Carper and Colleagues Introduce Bill to Improve Seniors’ Access to Breakthrough Medical Innovations

WASHINGTON, D.C. – This week, U.S. Senator Tom Carper (D-Del.), senior member of the Senate Finance Committee, joined Senators Richard Burr (R-N.C.), Michael Bennet (D-Colo.) and Tim Scott (R-S.C.) to introduce the New Opportunities for Value to Extend Lives (NOVEL) Act. This bipartisan legislation would improve seniors’ access to life-saving medical innovations by updating processes at the Centers for Medicare and Medicaid Services (CMS). 

“Millions of seniors in Delaware and across our nation rely on Medicare for health care services,” Carper said. “Yet too often, Medicare cannot provide our seniors with swift access to emerging and lifesaving medical technologies because of the obsolete policies in place. This bill will help improve government processes to make new, innovative medical products available to seniors on Medicare without needless delays.
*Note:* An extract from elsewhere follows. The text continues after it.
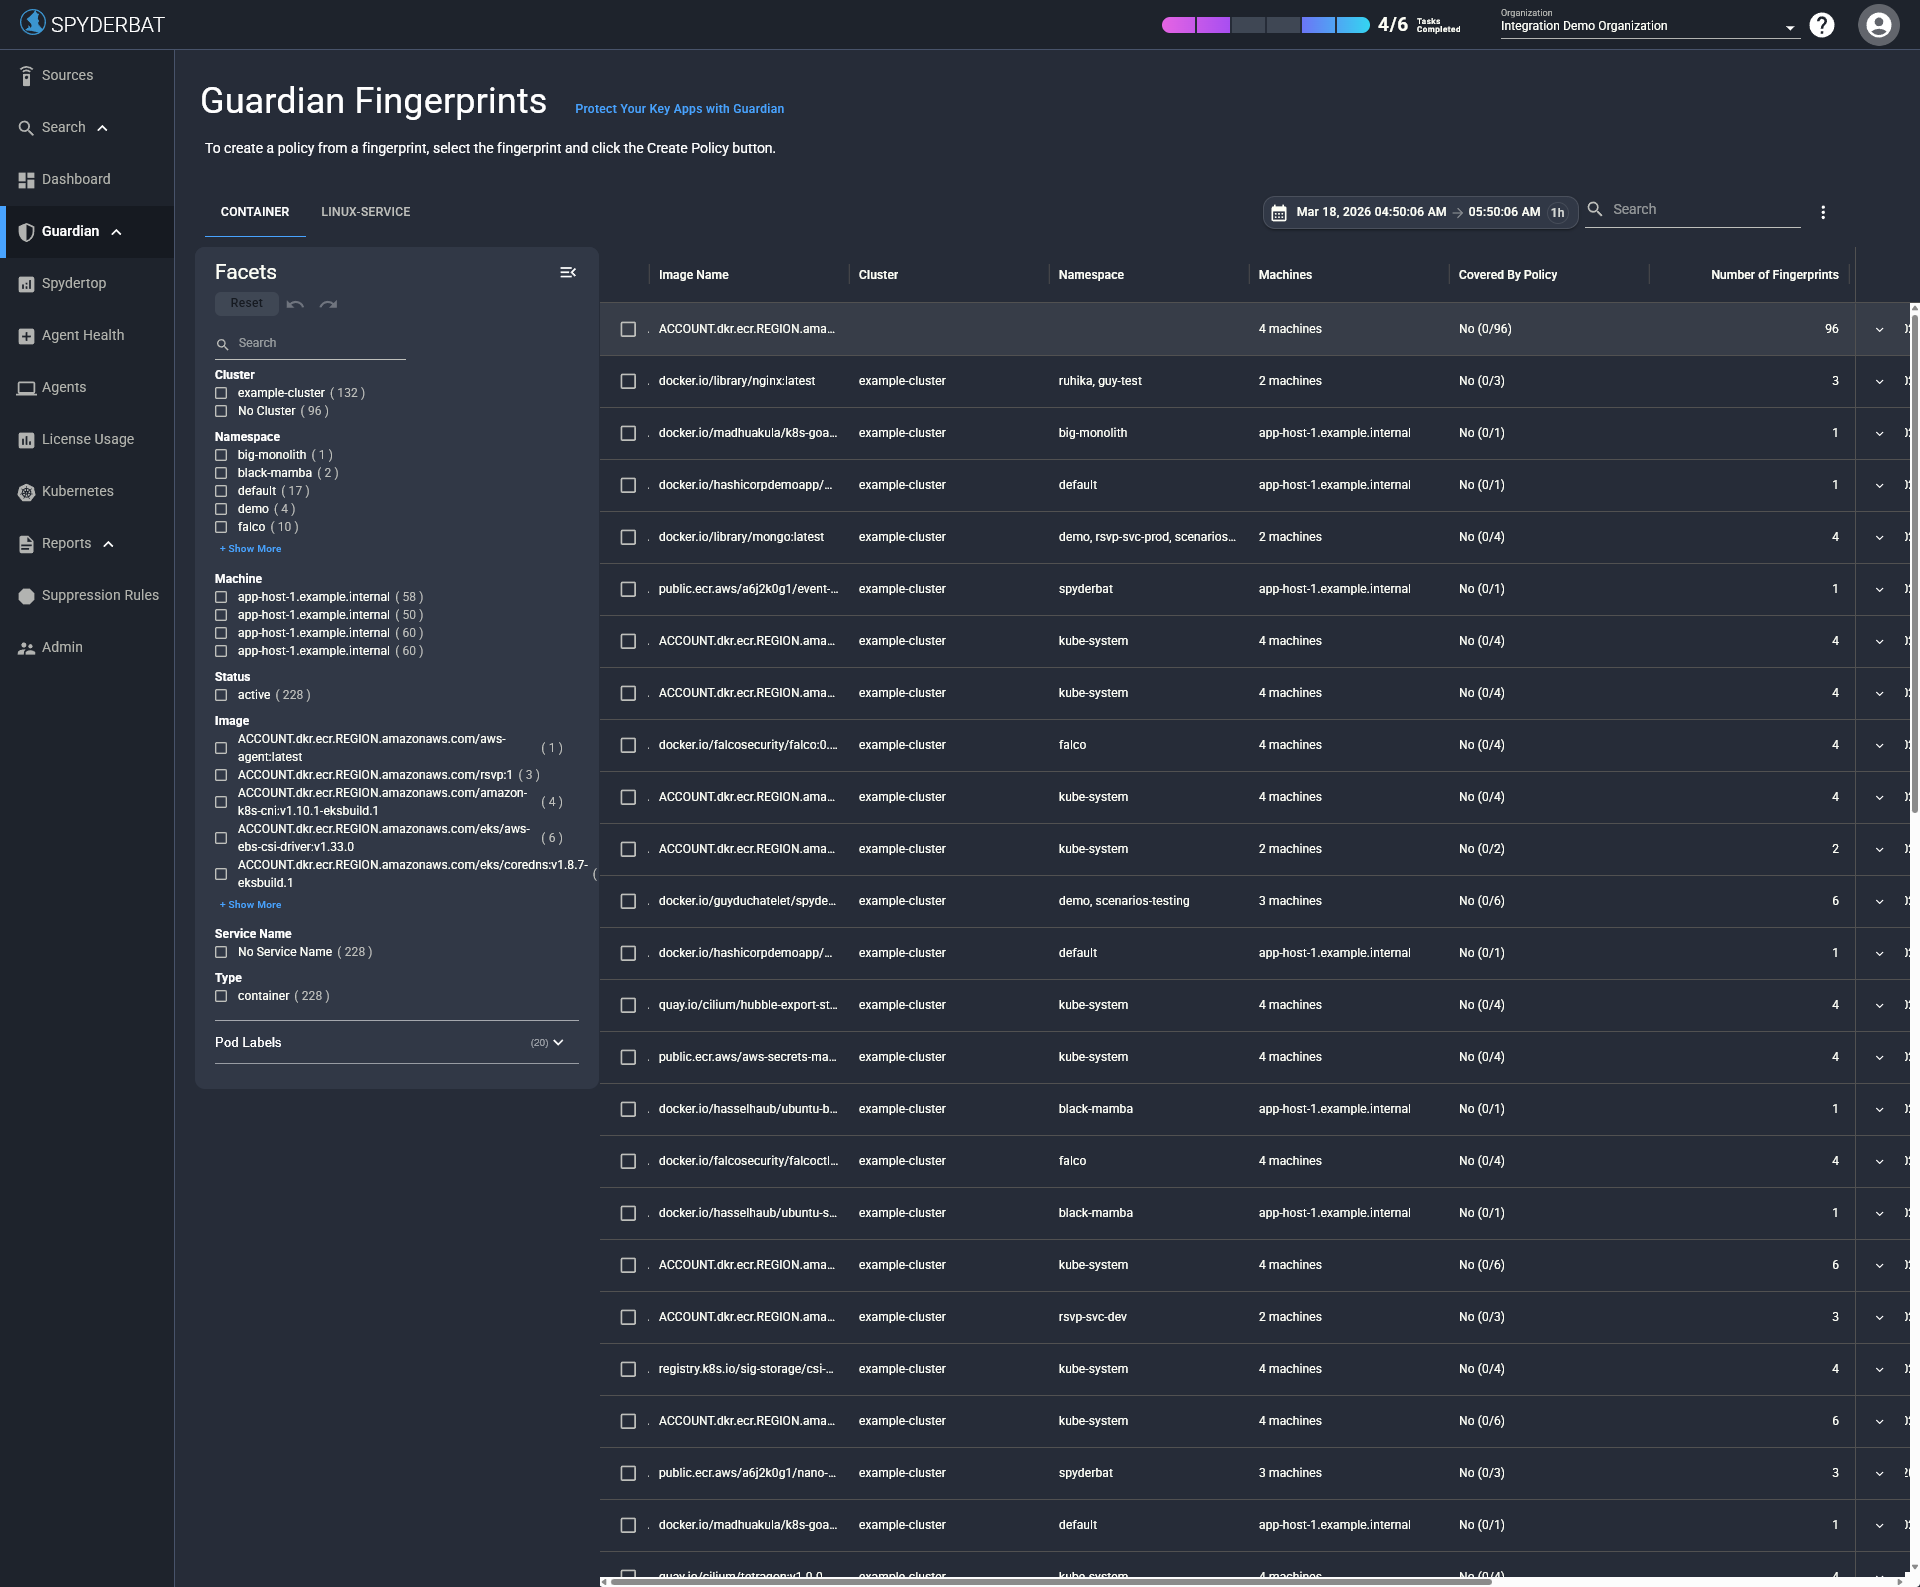Screen dimensions: 1920x1587
Task: Open Agent Health from the sidebar
Action: tap(82, 335)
I’m proud to introduce this bill that can make a real difference in the lives of our seniors.”


The Centers for Medicare and Medicaid Services (CMS) is the single largest payer of health care services in this country, with more than 60 million seniors and individuals with disabilities relying on Medicare alone. For this reason, Medicare coding, coverage, and payment policies have an outsize impact on not only seniors’ access to care, but decisions made by innovators and their investors as to how best to allocate research capital, and therefore, the future pipeline of life-saving medical innovations.

Currently, CMS does not have a clear pathway for timely coverage of novel medical products once approved by the Food and Drug Administration (FDA), which can leave seniors enrolled in Medicare without quick access to these often life-saving treatments. CMS can take a year or more to make a coverage decision following an FDA approval of a treatment or therapy. For example, in the fall of 2017, FDA approved two new immunotherapy treatments for certain types of cancers, known as chimeric antigen receptor (CAR) T cell therapies. CMS did not make a decision to cover those cancer treatments until August of 2019, roughly two years after these cutting-edge therapies were approved by FDA.
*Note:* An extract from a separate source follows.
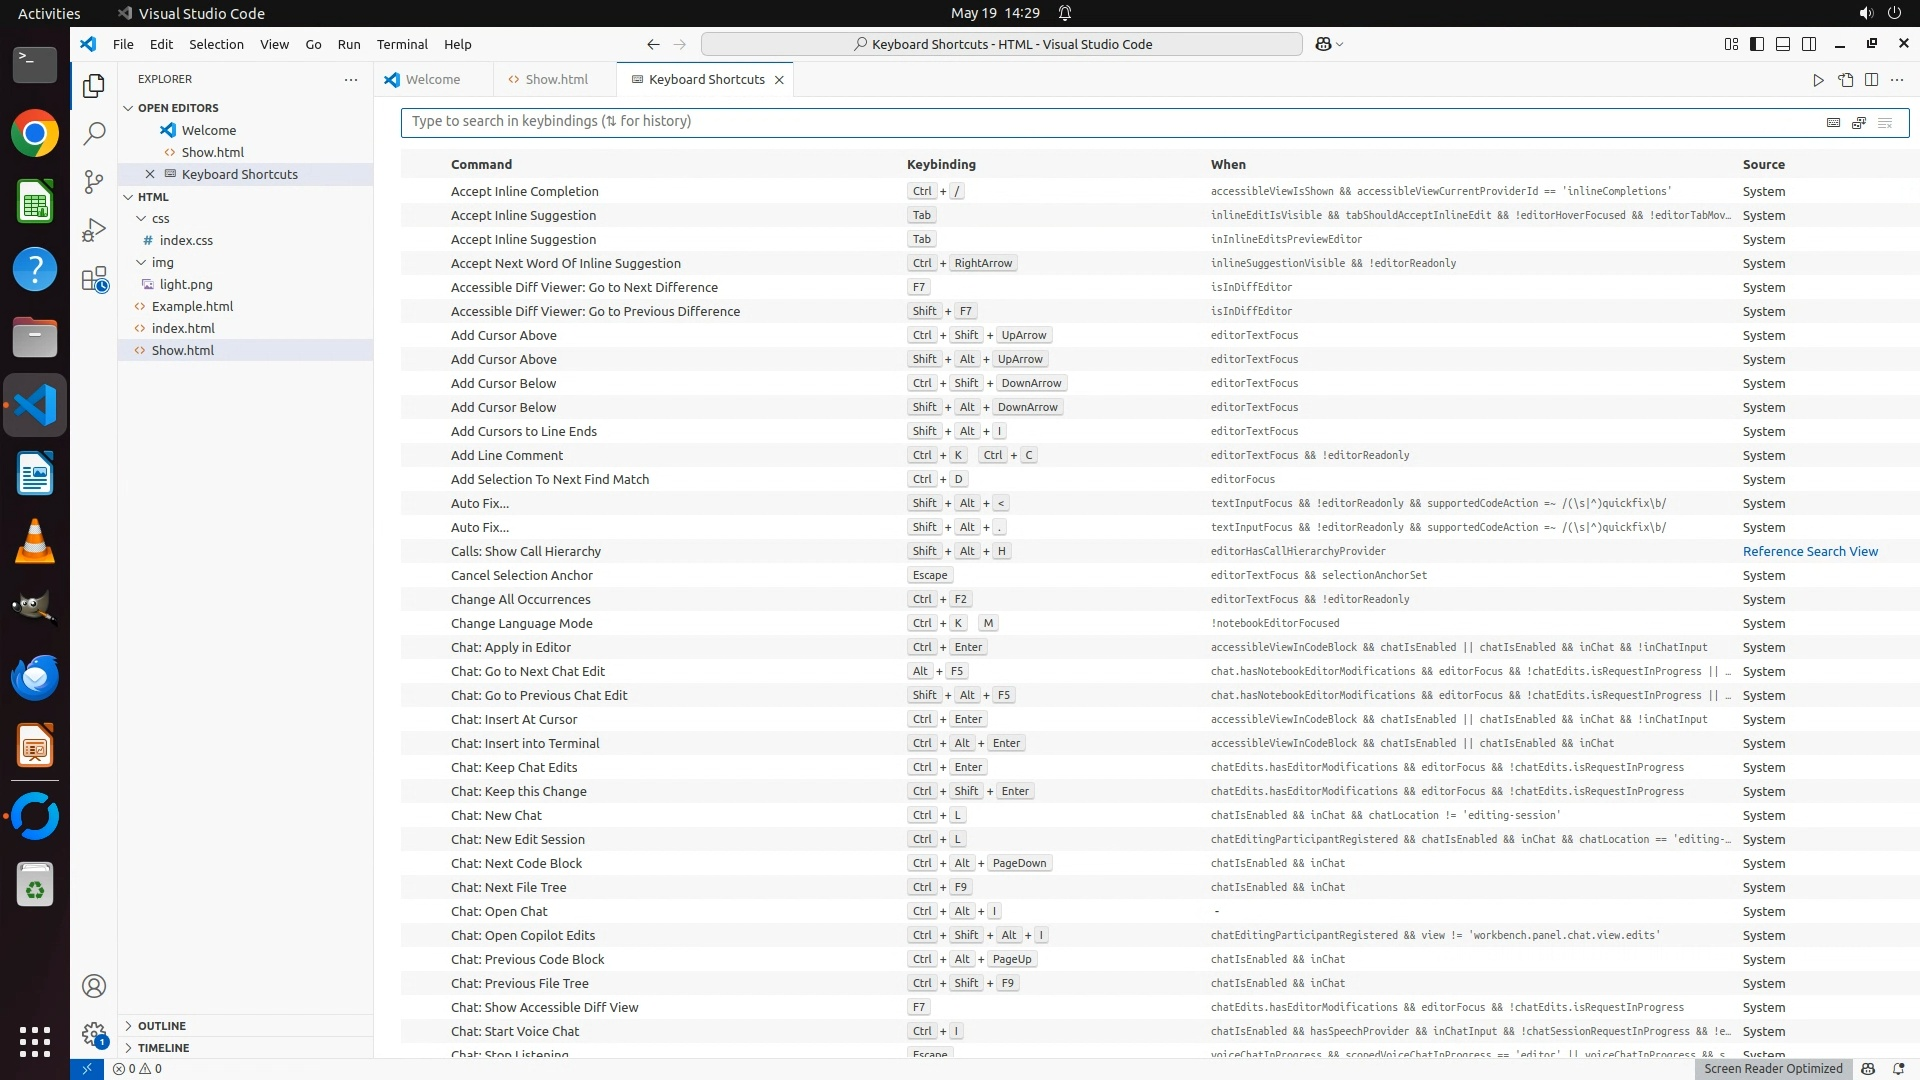This screenshot has width=1920, height=1080.
Task: Click Screen Reader Optimized status item
Action: [x=1772, y=1068]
The NOVEL Act would bring greater transparency, predictability, and urgency to CMS coding, coverage, and payment decisions for novel medical products, defined as those that receive a “breakthrough” designation or “regenerative medicine advanced therapy” designation at the FDA. Specifically, this legislation would provide a clear and speedier pathway to coverage for these cutting-edge therapies.

Senators Carper, Burr, Bennet and Scott first introduced the NOVEL Act on July 30, 2019.